In a chicken egg, the process is similar in principle but plays out differently. Fertilization happens internally before the shell even forms. By the time a fertilized chicken egg is laid, cell division has already been underway for about 24 hours. If the egg is kept warm (incubated), development continues toward a chick. If it’s collected and refrigerated, development stops.

How to Tell if a Chicken Egg Is Fertilized

You can identify a fertilized chicken egg by looking at the small white spot on the yolk, called the germinal disc. In an unfertilized egg, this spot appears as a small, solid white dot. In a fertilized egg, the spot is noticeably larger and looks like a ring or bullseye, with a somewhat clear center. That clear center indicates that cell division has already begun, with both male and female cells present.

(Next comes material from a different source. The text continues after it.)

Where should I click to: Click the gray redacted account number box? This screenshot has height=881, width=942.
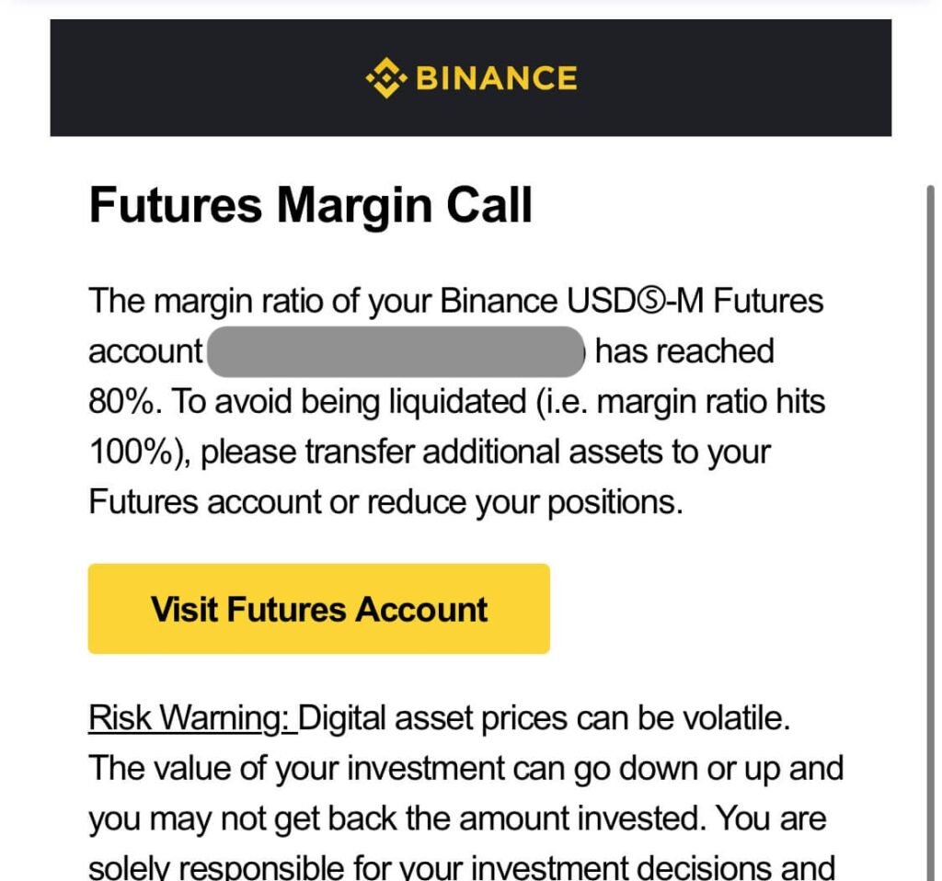click(396, 352)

This difference is only visible when you crack the egg open and inspect the yolk closely. From the outside, fertilized and unfertilized eggs look identical.

Are Grocery Store Eggs Fertilized?

Nearly all eggs sold in grocery stores are unfertilized. Commercial egg-laying operations keep hens without roosters, so the eggs hens produce never encounter sperm. These eggs are the hen’s reproductive cells, released on a regular cycle regardless of whether a rooster is present, similar to how human ovulation occurs without fertilization.

On the rare occasion a fertilized egg does enter the supply chain (more common with small farms or free-range operations where roosters are present), there is no meaningful difference you’d notice when cooking or eating it. A 2015 study comparing the protein content of fertilized and unfertilized chicken egg yolks found changes in only 18 out of 225 identified proteins. The differences involved proteins related to blood vessel development and pathogen defense in the embryo, not anything that alters the egg’s taste, appearance, or nutritional value for the person eating it.

Federal regulations do draw a line, though. Eggs containing embryos that have developed to the blood ring stage or beyond (visible signs of a developing circulatory system) are classified as inedible and cannot legally be sold for human consumption. Eggs rejected from incubators are also classified as restricted and must be destroyed or processed for non-food uses.

Fertilized Eggs in Fertility Treatment

In the context of IVF (in vitro fertilization), “fertilized egg” refers to a human egg that has been combined with sperm in a laboratory. Embryologists examine these fertilized eggs closely at specific time points to assess their quality and likelihood of leading to a successful pregnancy.

The first assessment happens 16 to 18 hours after the egg is exposed to sperm. At this stage, specialists look for two small circular structures called pronuclei, one containing the mother’s chromosomes and one containing the father’s. The size, position, and internal patterns of these structures help predict how well the embryo will develop. An embryo where these structures are equal in size, centrally positioned, and show organized internal patterns is considered higher quality.

By day three, the embryo should have seven to ten cells. Embryologists evaluate whether the cells are roughly equal in size and how much fragmentation is present. Some fragmentation is normal in human embryos, but embryos with more than 25% fragmentation have significantly lower chances of successful implantation. The highest-graded embryos at this stage have eight evenly sized cells with minimal fragmentation.

By day five, the embryo reaches the blastocyst stage. This is now the most common point at which embryos are transferred to the uterus or frozen for later use, since reaching this stage is itself a sign of viability. Not all fertilized eggs make it this far. A significant portion stop dividing at earlier stages, which is a normal part of the process rather than an indication that something went wrong with the procedure.